◆ **Collected data**
········

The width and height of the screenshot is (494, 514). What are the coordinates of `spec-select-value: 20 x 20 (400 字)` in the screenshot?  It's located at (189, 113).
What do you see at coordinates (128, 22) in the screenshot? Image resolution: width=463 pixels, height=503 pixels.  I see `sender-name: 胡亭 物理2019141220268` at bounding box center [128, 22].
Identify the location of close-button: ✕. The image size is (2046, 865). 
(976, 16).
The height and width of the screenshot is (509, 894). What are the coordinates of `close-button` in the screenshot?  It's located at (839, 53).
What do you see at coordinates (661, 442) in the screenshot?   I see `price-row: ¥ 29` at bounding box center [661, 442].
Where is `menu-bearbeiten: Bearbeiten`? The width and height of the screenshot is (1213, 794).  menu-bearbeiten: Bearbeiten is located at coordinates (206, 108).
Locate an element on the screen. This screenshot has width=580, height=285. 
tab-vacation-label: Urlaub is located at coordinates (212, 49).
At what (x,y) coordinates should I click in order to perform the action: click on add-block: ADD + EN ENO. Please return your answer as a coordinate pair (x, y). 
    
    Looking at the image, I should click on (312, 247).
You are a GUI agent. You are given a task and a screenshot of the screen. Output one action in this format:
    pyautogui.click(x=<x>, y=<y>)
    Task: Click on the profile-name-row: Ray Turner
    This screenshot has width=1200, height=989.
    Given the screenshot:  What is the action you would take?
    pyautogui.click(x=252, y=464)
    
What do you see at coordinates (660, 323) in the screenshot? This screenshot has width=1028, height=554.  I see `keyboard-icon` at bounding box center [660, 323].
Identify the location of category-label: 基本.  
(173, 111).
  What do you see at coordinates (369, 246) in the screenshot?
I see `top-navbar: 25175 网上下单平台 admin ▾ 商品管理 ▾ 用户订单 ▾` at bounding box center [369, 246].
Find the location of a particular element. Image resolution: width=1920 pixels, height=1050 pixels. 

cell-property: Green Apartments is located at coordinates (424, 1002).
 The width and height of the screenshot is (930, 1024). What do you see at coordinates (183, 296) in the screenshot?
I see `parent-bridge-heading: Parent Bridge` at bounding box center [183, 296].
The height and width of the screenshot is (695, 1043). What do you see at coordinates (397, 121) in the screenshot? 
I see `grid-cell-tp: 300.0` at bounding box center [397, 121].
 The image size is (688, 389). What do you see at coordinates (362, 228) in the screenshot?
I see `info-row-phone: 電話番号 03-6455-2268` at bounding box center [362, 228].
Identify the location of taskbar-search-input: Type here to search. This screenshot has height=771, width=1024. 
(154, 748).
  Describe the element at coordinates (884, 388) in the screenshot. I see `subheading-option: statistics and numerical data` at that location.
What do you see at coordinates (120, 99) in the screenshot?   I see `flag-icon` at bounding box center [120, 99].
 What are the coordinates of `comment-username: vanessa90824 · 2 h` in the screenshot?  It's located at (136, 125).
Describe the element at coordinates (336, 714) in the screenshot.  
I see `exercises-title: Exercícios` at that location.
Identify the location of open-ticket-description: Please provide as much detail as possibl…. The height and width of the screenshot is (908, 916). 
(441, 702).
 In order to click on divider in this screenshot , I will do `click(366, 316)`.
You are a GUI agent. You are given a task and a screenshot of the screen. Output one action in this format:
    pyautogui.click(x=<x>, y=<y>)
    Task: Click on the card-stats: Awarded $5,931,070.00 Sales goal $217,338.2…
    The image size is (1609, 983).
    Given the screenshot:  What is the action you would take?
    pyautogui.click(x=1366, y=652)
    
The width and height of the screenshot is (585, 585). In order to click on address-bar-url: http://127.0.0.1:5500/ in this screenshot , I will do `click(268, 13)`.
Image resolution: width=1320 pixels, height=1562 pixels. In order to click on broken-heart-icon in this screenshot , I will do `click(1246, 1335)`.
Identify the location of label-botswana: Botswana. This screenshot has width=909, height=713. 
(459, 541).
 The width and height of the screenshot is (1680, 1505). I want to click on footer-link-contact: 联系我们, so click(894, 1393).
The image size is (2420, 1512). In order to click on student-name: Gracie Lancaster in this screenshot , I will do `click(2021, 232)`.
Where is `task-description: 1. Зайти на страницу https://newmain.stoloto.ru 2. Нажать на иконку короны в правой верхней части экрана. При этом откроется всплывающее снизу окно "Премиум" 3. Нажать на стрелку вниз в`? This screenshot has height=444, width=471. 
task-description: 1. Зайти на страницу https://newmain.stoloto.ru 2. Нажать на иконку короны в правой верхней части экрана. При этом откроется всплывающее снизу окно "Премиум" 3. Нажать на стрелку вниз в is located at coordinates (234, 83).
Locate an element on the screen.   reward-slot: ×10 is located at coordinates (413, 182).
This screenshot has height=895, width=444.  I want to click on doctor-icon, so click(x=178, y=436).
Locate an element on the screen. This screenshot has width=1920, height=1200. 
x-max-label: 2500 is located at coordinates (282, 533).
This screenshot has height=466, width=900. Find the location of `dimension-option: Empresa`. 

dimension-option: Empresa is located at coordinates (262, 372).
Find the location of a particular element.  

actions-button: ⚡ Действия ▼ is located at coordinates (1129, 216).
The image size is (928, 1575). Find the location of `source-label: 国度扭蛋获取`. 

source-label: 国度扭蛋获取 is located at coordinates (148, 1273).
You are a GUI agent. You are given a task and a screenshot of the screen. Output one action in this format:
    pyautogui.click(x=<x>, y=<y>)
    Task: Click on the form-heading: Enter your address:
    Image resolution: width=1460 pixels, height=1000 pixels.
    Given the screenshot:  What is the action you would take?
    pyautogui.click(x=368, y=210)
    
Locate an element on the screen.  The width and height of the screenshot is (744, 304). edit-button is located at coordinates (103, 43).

········

◆ **EXERCISE REQUIREMENTS**
Please reproduce the data above with every "Find the location of" replaced by "Locate", leaving everything else unchanged.

◆ **REPLY TO THE EXERCISE**
The width and height of the screenshot is (494, 514). What are the coordinates of `spec-select-value: 20 x 20 (400 字)` in the screenshot?  It's located at (189, 113).
What do you see at coordinates (128, 22) in the screenshot? Image resolution: width=463 pixels, height=503 pixels.  I see `sender-name: 胡亭 物理2019141220268` at bounding box center [128, 22].
Identify the location of close-button: ✕. The image size is (2046, 865). 
(976, 16).
The height and width of the screenshot is (509, 894). What are the coordinates of `close-button` in the screenshot?  It's located at (839, 53).
What do you see at coordinates (661, 442) in the screenshot?   I see `price-row: ¥ 29` at bounding box center [661, 442].
Where is `menu-bearbeiten: Bearbeiten`? The width and height of the screenshot is (1213, 794).  menu-bearbeiten: Bearbeiten is located at coordinates (206, 108).
Locate an element on the screen. This screenshot has width=580, height=285. 
tab-vacation-label: Urlaub is located at coordinates (212, 49).
At what (x,y) coordinates should I click in order to perform the action: click on add-block: ADD + EN ENO. Please return your answer as a coordinate pair (x, y). 
    
    Looking at the image, I should click on (312, 247).
You are a GUI agent. You are given a task and a screenshot of the screen. Output one action in this format:
    pyautogui.click(x=<x>, y=<y>)
    Task: Click on the profile-name-row: Ray Turner
    This screenshot has width=1200, height=989.
    Given the screenshot:  What is the action you would take?
    pyautogui.click(x=252, y=464)
    
What do you see at coordinates (660, 323) in the screenshot? This screenshot has width=1028, height=554.  I see `keyboard-icon` at bounding box center [660, 323].
Identify the location of category-label: 基本.  
(173, 111).
  What do you see at coordinates (369, 246) in the screenshot?
I see `top-navbar: 25175 网上下单平台 admin ▾ 商品管理 ▾ 用户订单 ▾` at bounding box center [369, 246].
Locate a particular element. Image resolution: width=1920 pixels, height=1050 pixels. 

cell-property: Green Apartments is located at coordinates (424, 1002).
 The width and height of the screenshot is (930, 1024). What do you see at coordinates (183, 296) in the screenshot?
I see `parent-bridge-heading: Parent Bridge` at bounding box center [183, 296].
The height and width of the screenshot is (695, 1043). What do you see at coordinates (397, 121) in the screenshot? 
I see `grid-cell-tp: 300.0` at bounding box center [397, 121].
 The image size is (688, 389). What do you see at coordinates (362, 228) in the screenshot?
I see `info-row-phone: 電話番号 03-6455-2268` at bounding box center [362, 228].
Identify the location of taskbar-search-input: Type here to search. This screenshot has height=771, width=1024. 
(154, 748).
  Describe the element at coordinates (884, 388) in the screenshot. I see `subheading-option: statistics and numerical data` at that location.
What do you see at coordinates (120, 99) in the screenshot?   I see `flag-icon` at bounding box center [120, 99].
 What are the coordinates of `comment-username: vanessa90824 · 2 h` in the screenshot?  It's located at (136, 125).
Describe the element at coordinates (336, 714) in the screenshot.  
I see `exercises-title: Exercícios` at that location.
Identify the location of open-ticket-description: Please provide as much detail as possibl…. The height and width of the screenshot is (908, 916). 
(441, 702).
 In order to click on divider in this screenshot , I will do `click(366, 316)`.
You are a GUI agent. You are given a task and a screenshot of the screen. Output one action in this format:
    pyautogui.click(x=<x>, y=<y>)
    Task: Click on the card-stats: Awarded $5,931,070.00 Sales goal $217,338.2…
    The image size is (1609, 983).
    Given the screenshot:  What is the action you would take?
    pyautogui.click(x=1366, y=652)
    
The width and height of the screenshot is (585, 585). In order to click on address-bar-url: http://127.0.0.1:5500/ in this screenshot , I will do `click(268, 13)`.
Image resolution: width=1320 pixels, height=1562 pixels. In order to click on broken-heart-icon in this screenshot , I will do `click(1246, 1335)`.
Identify the location of label-botswana: Botswana. This screenshot has width=909, height=713. 
(459, 541).
 The width and height of the screenshot is (1680, 1505). I want to click on footer-link-contact: 联系我们, so click(894, 1393).
The image size is (2420, 1512). In order to click on student-name: Gracie Lancaster in this screenshot , I will do `click(2021, 232)`.
Where is `task-description: 1. Зайти на страницу https://newmain.stoloto.ru 2. Нажать на иконку короны в правой верхней части экрана. При этом откроется всплывающее снизу окно "Премиум" 3. Нажать на стрелку вниз в`? This screenshot has height=444, width=471. 
task-description: 1. Зайти на страницу https://newmain.stoloto.ru 2. Нажать на иконку короны в правой верхней части экрана. При этом откроется всплывающее снизу окно "Премиум" 3. Нажать на стрелку вниз в is located at coordinates (234, 83).
Locate an element on the screen.   reward-slot: ×10 is located at coordinates (413, 182).
This screenshot has height=895, width=444.  I want to click on doctor-icon, so click(x=178, y=436).
Locate an element on the screen. This screenshot has width=1920, height=1200. 
x-max-label: 2500 is located at coordinates (282, 533).
This screenshot has height=466, width=900. Locate `dimension-option: Empresa`. 

dimension-option: Empresa is located at coordinates (262, 372).
Locate a particular element.  

actions-button: ⚡ Действия ▼ is located at coordinates (1129, 216).
The image size is (928, 1575). Locate `source-label: 国度扭蛋获取`. 

source-label: 国度扭蛋获取 is located at coordinates (148, 1273).
You are a GUI agent. You are given a task and a screenshot of the screen. Output one action in this format:
    pyautogui.click(x=<x>, y=<y>)
    Task: Click on the form-heading: Enter your address:
    Image resolution: width=1460 pixels, height=1000 pixels.
    Given the screenshot:  What is the action you would take?
    pyautogui.click(x=368, y=210)
    
Locate an element on the screen.  The width and height of the screenshot is (744, 304). edit-button is located at coordinates (103, 43).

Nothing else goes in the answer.